Militarization of the Niger Delta is a Threat to Peace

According to Barry Buzan “the individual citizens faces many threats which emanate either directly or indirectly from the state, including those arising from domestic law-making and enforcement; those arising from direct administrative or political action by the state against individuals or groups; those arising from struggles over control of the state machinery; and those arising from the state’s external security policies.” In this regard, the excessive policing of the Niger Delta is clearly a threat to the region; and indeed the ongoing militarization of the region is not only a threat, it has the potential to further damage the delicate relationship between groups in the region, and between the people and the state.

The case has already been made by this and other commentators that the recent implosion and explosion in Rivers State (and its environs) was as a direct result of weak institutions, corruption of politics, absence of government and the personalization of law and order by individuals in and out of governments. In effect, the government failed itself and also failed the people. This being the case, the government of President Yar’Adua cannot now turn around and militarize the state all in the name of law and order. There may be a change in personality and attitude, but really, this government is a continuation of the Obasanjo regime — a regime under whose watch the rot began.

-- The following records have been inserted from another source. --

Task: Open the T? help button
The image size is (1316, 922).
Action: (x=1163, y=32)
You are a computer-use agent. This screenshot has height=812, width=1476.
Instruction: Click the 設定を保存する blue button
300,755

Sadly, the military occupation extends beyond Rivers State. Soldiers, in all their might, are everywhere. With orders to arrest, dislodge, shoot and kill “bloody citizens,” several cities and villages in Rivers and Bayelsa State are now feeling the heat and the nuisance. Innocent citizens are subjected to inhumane search, unreasonable confiscation of personal property, and, in some cases, physical and mental punishments. There have been several instances where the military and security people simply engage in mass arrest and mass detention. People’s basic rights are being abridged.

Law abiding citizens are being treated like common criminals, grownups are being treated like children, and the innocents are presumed guilty. Why must the people now suffer from the excesses and crimes committed by Peter Odili, Olusegun Obasanjo and their proxies? The government of President Umaru Musa Yar’Adua must immediately halt the ongoing militarization of the region. Yes, criminals and or all those engaged in criminal activities must be brought to justice. There must be peace and harmony and law and order in the region. But we cannot have tranquility and stability when we have soldiers everywhere (doing the work of the police).

There are soldiers everywhere. There soldiers everywhere when they should be in their barracks or in some far away places fighting wars or on some UN-peace-keeping missions. The police should do their jobs; not the soldiers. Before you know it, the soldiers may interfere in the act of governance and cease control. If there is lawlessness in the Niger Delta, call in the police and the security services. Not the army! Soldiers are not trained to preserve or promote law and order and harmony. They mostly shoot and exert punishment before asking questions. At this rate, even those who hate the cultists and criminals may sympathize with them (and then turn against the government).

In any democratic setting, soldiers are called in only at the last resort. And so the Chief of Army Staff, in consultation with the Chief of Defense Staff and the Minister of Defense, should immediately impress it upon the President to recall soldiers back to their barracks. The President should know or should have known that the problems of Rivers State are the problems of the Niger Delta; and the Niger Delta crisis has both domestic and international security implications. The underlining problems of the Niger Delta must be genuinely addressed; otherwise, there will continue to be regular mayhem and instability. No amount of militarization will calm nerves, it will only worsen matters.

It cannot escape the lens of any astute observer of the Niger Delta that the government is now reaping what it sowed. The bigger picture indicate that what we have going is a product of several decades of duplicity on the part of the government, the ruling elites, and the oil companies. What did they expect in an environment of ecological distress, social and political ills, economic stagnation, and the general marginalization of the people on whose land the government and the people of Nigeria has been feeding for more than four decades. There cannot be peace where there is no justice.

The land and waterways of the region is being exploited and defaced without any sort of repair and replenishment, and without commensurate compensation to the people. Adding to the economic and ecological injustice of the last four or so decades is the absence of viable political and legal structure to adequately address grievances. A reasonable government would have known that if you added all the aforementioned to a bowl of unemployment, idleness of the mind and body, elite manipulation, private armies, and a feeling of hopelessness the result would be fatal. What’s the point of militarization when militarization is only exacerbating an already delicate landscape?

One of the end results of government inanity and apathy is what we have going in Port Harcourt. There may be more to come. Unwisely, the government thinks the solution rests in the militarization of the region. Dream on. Dream on. Justice, viable institutions, good governance, inclusion and full participation in the political and economic process will be the beginning of a comprehensive solution. Not militarization.